Robots at the Net: AI Ball Machines and Humanoid Returners Enter Wimbledon's Orbit

Wimbledon 2026 is giving attendees the chance to face robotic opponents, as two distinct AI-driven tennis systems — one a ball machine, one a humanoid returner — find themselves sharing a stage with the tournament's own serve-speed records.
Galbot Robotics unveiled a humanoid robot capable of returning tennis shots with up to 96% accuracy, a figure that puts it in plausible range of club-level human play, per Daily Express Sport (30 June 2026). The system is being positioned against high-speed serves — a meaningful technical benchmark given what's on record at the All England Club. Separately, Tennibot Inc. launched the Partner V2, an AI-powered robotic ball machine designed for training, per MassRobotics.
The human benchmark these machines are measured against is formidable. Giovanni Mpetshi Perricard clocked a 153 mph (246 kph) serve in the first round of Wimbledon 2025 — a new All England Club record, according to ESPN. Yahoo Sports subsequently placed that delivery as the fifth-quickest serve in official ATP statistics and ninth-quickest by any historical measure. Perricard, the 6'8" French big server, has become something of an involuntary yardstick for what robotic systems claim to replicate or withstand.
The pairing of these two product categories at a Grand Slam setting is instructive. Ball machines like the Partner V2 operate in a well-understood commercial niche — feeding consistent deliveries for solo drilling, removing the need for a human partner or coach. AI integration in that context typically means adaptive spin profiles, programmable rally patterns, and potentially app-based session logging. Tennibot's pitch is squarely at the recreational and academy training market.
Galbot's humanoid system is a different proposition. Returning a serve — even at club speeds — requires real-time visual tracking, body kinematics coordinated across multiple joints, and footwork that repositions the system's center of mass in fractions of a second. A claimed 96% return accuracy, if validated under match-representative conditions, would place the robot well above average recreational performance. The qualifier matters: robotics demonstrations frequently use controlled conditions — consistent ball trajectory, reduced serve pace, or curated shot selection — that don't transfer directly to live match scenarios. Neither source provides granular methodology behind the 96% figure.
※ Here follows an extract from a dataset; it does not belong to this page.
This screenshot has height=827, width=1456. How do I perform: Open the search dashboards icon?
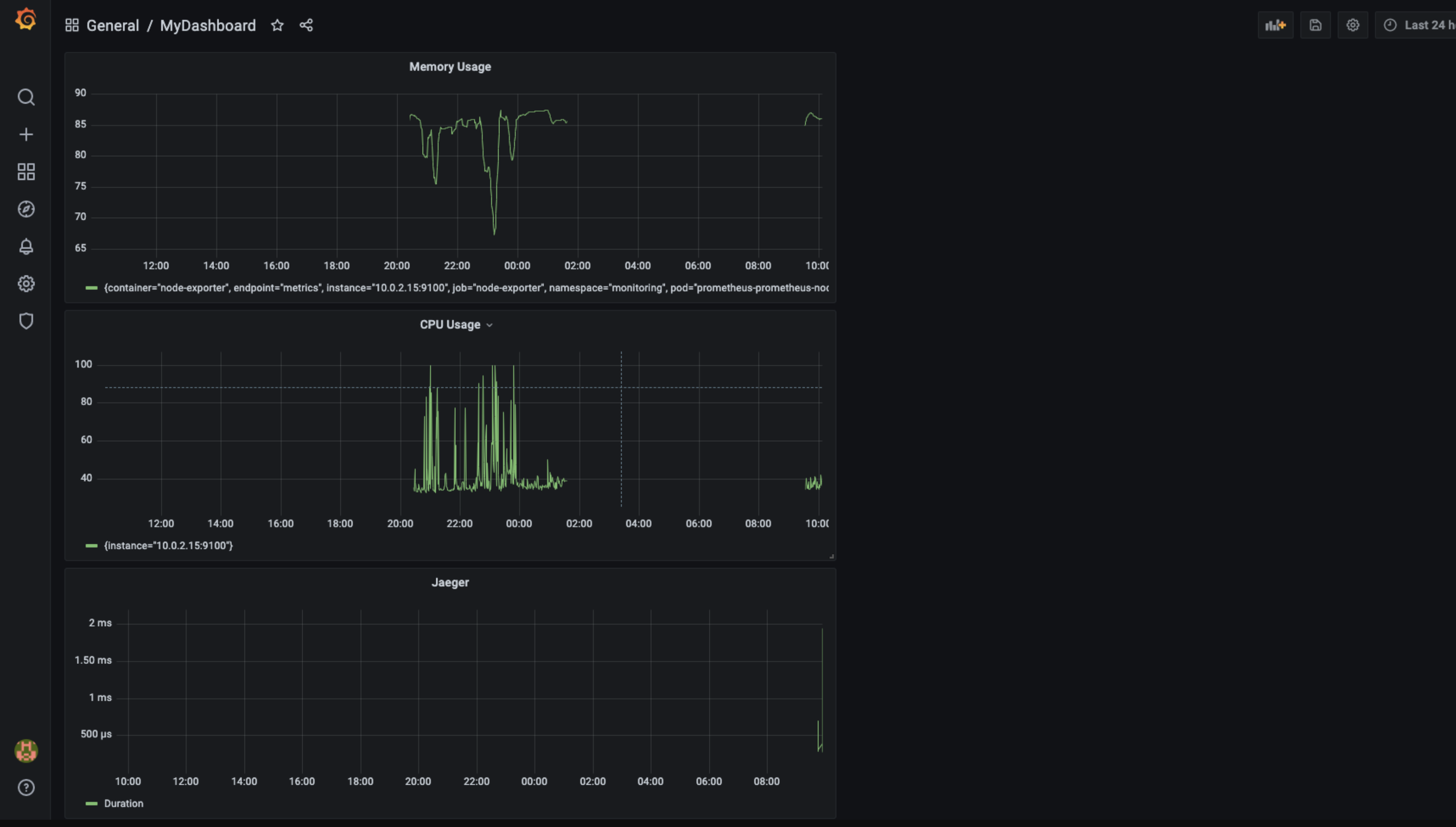[x=26, y=97]
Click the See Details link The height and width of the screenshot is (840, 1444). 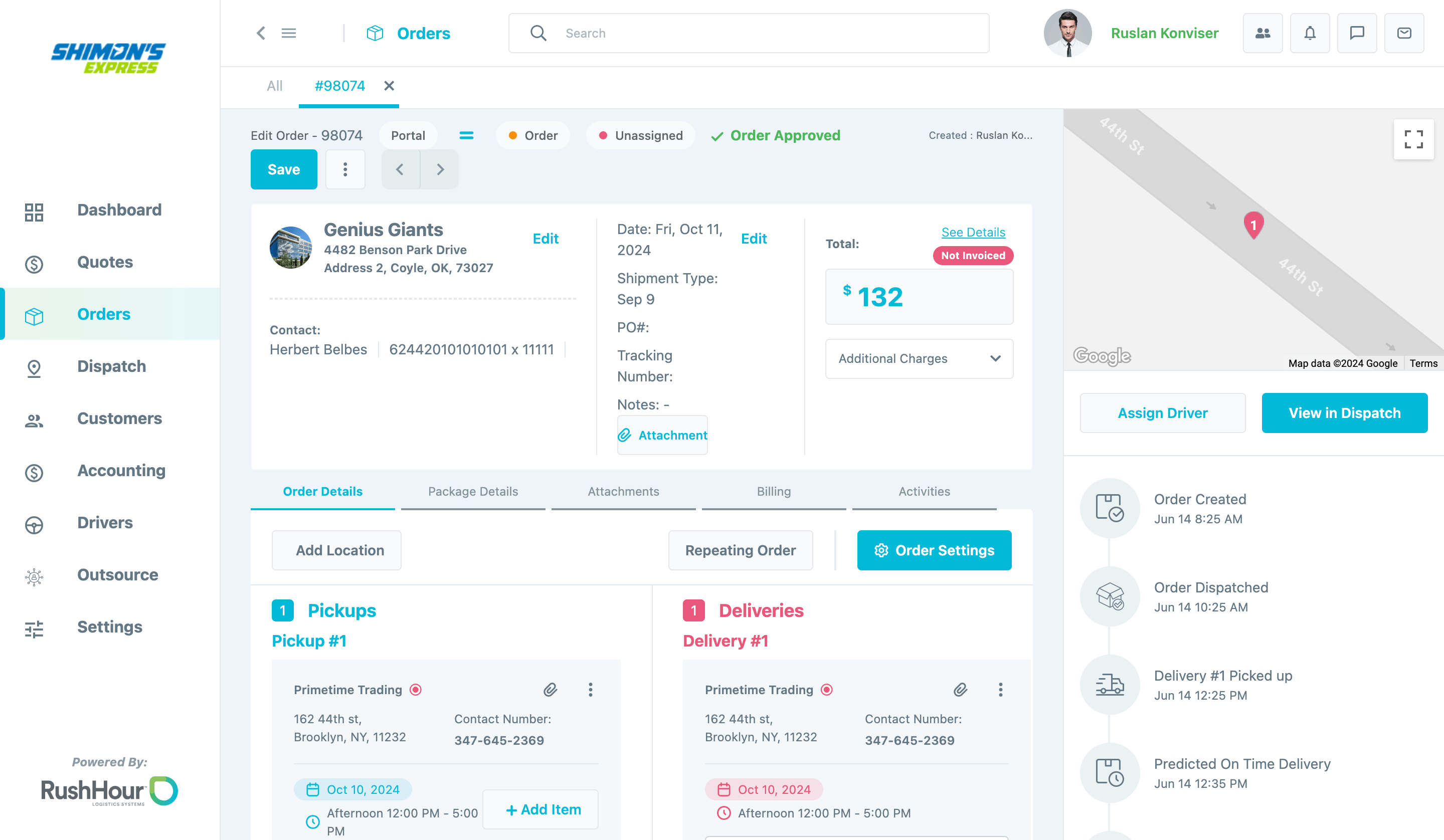point(973,232)
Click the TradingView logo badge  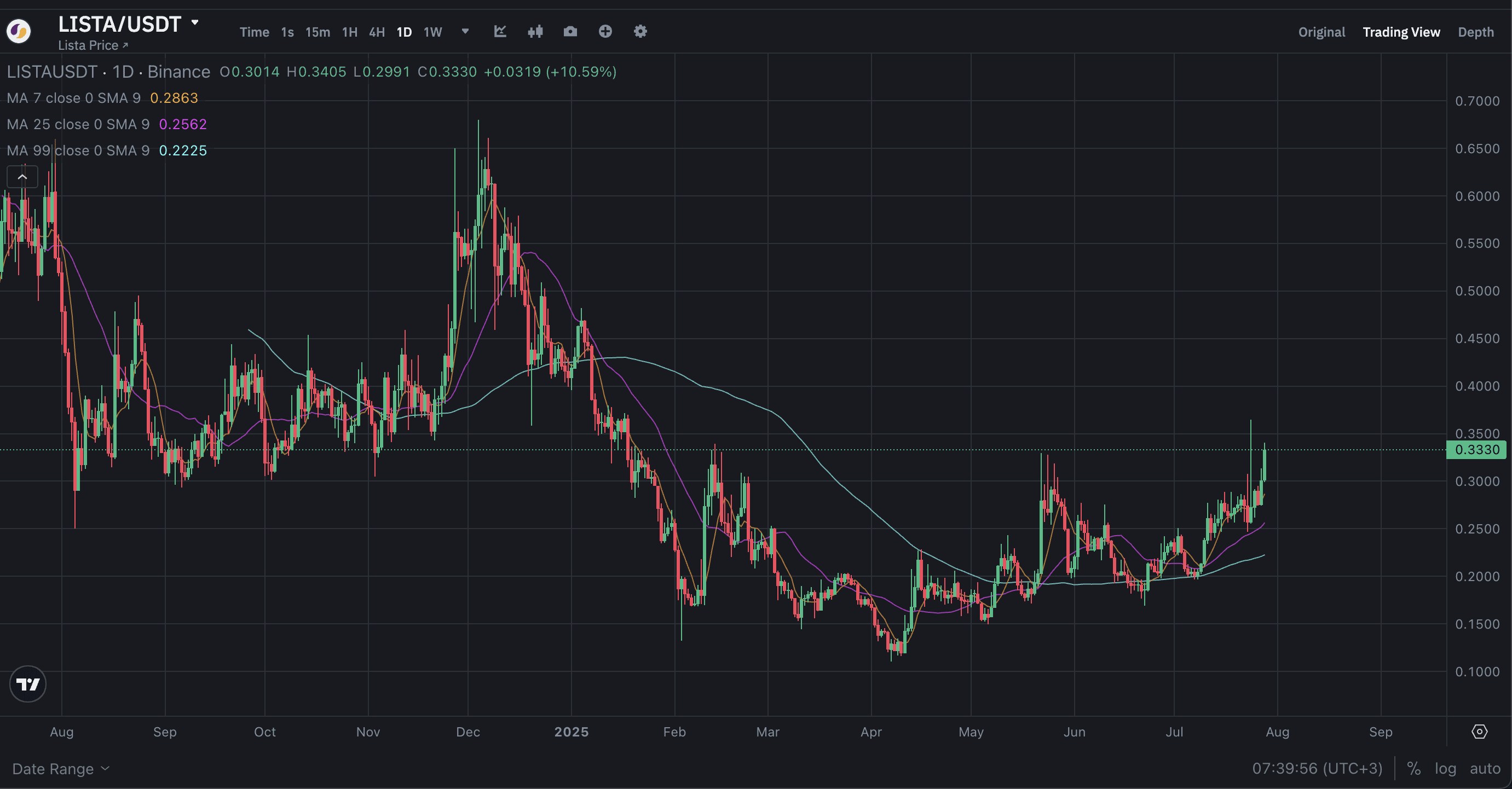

What both systems do, taken together, is mark a practical inflection point in applied sports robotics. The training-aid use case for machines like the Partner V2 is already commercially viable and scaling. The humanoid return-and-play use case is still closer to demonstration than deployment — but the gap between those two states has been closing faster than most tennis federations have been moving on technical standards or certification frameworks for robotic training partners.
The Wimbledon context sharpens the stakes. The All England Club draws the highest concentration of professional players, coaching staff, and equipment sponsors of any tennis event in the calendar. Product visibility there carries a different weight than a trade show floor. That Galbot chose to position its humanoid explicitly against elite serve speeds — invoking records like Perricard's — is a deliberate framing: the machine is not being sold as a novelty but as a performance training tool capable of handling professional-tier input.
Whether 96% return accuracy at controlled speeds translates to anything useful for a touring professional is an open question. ATP players typically benefit most from training partners who replicate specific opponents' patterns, not just raw speed. The coaching value of a humanoid robot depends heavily on whether it can be programmed with shot-tendency libraries and varied with enough fidelity to substitute for a sparring partner across a full practice session. Current public information on Galbot's system doesn't answer that.
What's clear is that the technology is no longer purely experimental. Two commercially positioned robotic systems are being demonstrated in the orbit of the sport's most-watched event, against a backdrop of verified serve speeds that represent the outer edge of what human biomechanics can produce. The engineering gap between "can return a serve" and "can train a top-100 player" remains substantial — but it is measurable now in a way it wasn't five years ago.